About this task: Could you set down every entry exactly as it appears?

Exercise materials:
........
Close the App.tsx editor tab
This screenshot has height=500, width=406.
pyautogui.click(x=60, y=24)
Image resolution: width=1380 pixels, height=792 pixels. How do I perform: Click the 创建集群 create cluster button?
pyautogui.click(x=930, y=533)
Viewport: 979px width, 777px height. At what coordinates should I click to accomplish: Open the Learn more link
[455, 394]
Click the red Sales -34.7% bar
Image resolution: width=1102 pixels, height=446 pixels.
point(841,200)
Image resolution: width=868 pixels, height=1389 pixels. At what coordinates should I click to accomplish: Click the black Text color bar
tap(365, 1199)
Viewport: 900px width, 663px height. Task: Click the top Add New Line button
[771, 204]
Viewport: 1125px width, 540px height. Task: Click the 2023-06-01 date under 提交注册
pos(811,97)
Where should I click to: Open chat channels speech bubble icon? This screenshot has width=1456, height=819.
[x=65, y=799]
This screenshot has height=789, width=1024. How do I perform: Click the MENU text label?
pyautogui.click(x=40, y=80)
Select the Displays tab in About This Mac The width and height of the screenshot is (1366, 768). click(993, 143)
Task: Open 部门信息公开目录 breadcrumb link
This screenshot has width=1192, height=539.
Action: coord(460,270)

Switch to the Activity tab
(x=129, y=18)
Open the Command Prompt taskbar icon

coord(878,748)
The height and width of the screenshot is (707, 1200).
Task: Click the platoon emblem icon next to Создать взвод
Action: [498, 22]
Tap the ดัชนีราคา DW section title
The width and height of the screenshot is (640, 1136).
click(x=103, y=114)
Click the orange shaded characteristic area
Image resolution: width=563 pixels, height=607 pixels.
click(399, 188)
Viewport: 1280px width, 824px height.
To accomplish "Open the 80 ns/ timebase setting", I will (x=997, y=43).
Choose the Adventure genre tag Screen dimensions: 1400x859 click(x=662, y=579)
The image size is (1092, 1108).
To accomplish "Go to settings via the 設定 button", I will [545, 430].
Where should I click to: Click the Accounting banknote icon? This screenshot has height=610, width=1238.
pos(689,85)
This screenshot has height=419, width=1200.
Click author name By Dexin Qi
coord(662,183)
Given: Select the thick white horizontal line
........
Solution to this problem:
Close the App.tsx editor tab
This screenshot has height=500, width=406.
pyautogui.click(x=60, y=24)
Image resolution: width=1380 pixels, height=792 pixels. How do I perform: Click the 创建集群 create cluster button?
pyautogui.click(x=930, y=533)
Viewport: 979px width, 777px height. At what coordinates should I click to accomplish: Open the Learn more link
[455, 394]
Click the red Sales -34.7% bar
Image resolution: width=1102 pixels, height=446 pixels.
point(841,200)
Image resolution: width=868 pixels, height=1389 pixels. At what coordinates should I click to accomplish: Click the black Text color bar
tap(365, 1199)
Viewport: 900px width, 663px height. Task: Click the top Add New Line button
[771, 204]
Viewport: 1125px width, 540px height. Task: Click the 2023-06-01 date under 提交注册
pos(811,97)
Where should I click to: Open chat channels speech bubble icon? This screenshot has width=1456, height=819.
[x=65, y=799]
This screenshot has height=789, width=1024. How do I perform: Click the MENU text label?
pyautogui.click(x=40, y=80)
Select the Displays tab in About This Mac The width and height of the screenshot is (1366, 768). click(993, 143)
Task: Open 部门信息公开目录 breadcrumb link
This screenshot has width=1192, height=539.
Action: coord(460,270)

Switch to the Activity tab
(x=129, y=18)
Open the Command Prompt taskbar icon

coord(878,748)
The height and width of the screenshot is (707, 1200).
Task: Click the platoon emblem icon next to Создать взвод
Action: [498, 22]
Tap the ดัชนีราคา DW section title
The width and height of the screenshot is (640, 1136).
click(x=103, y=114)
Click the orange shaded characteristic area
Image resolution: width=563 pixels, height=607 pixels.
click(399, 188)
Viewport: 1280px width, 824px height.
To accomplish "Open the 80 ns/ timebase setting", I will (x=997, y=43).
Choose the Adventure genre tag Screen dimensions: 1400x859 click(x=662, y=579)
The image size is (1092, 1108).
To accomplish "Go to settings via the 設定 button", I will [545, 430].
Where should I click to: Click the Accounting banknote icon? This screenshot has height=610, width=1238.
pos(689,85)
This screenshot has height=419, width=1200.
Click author name By Dexin Qi
coord(662,183)
Given: Select the thick white horizontal line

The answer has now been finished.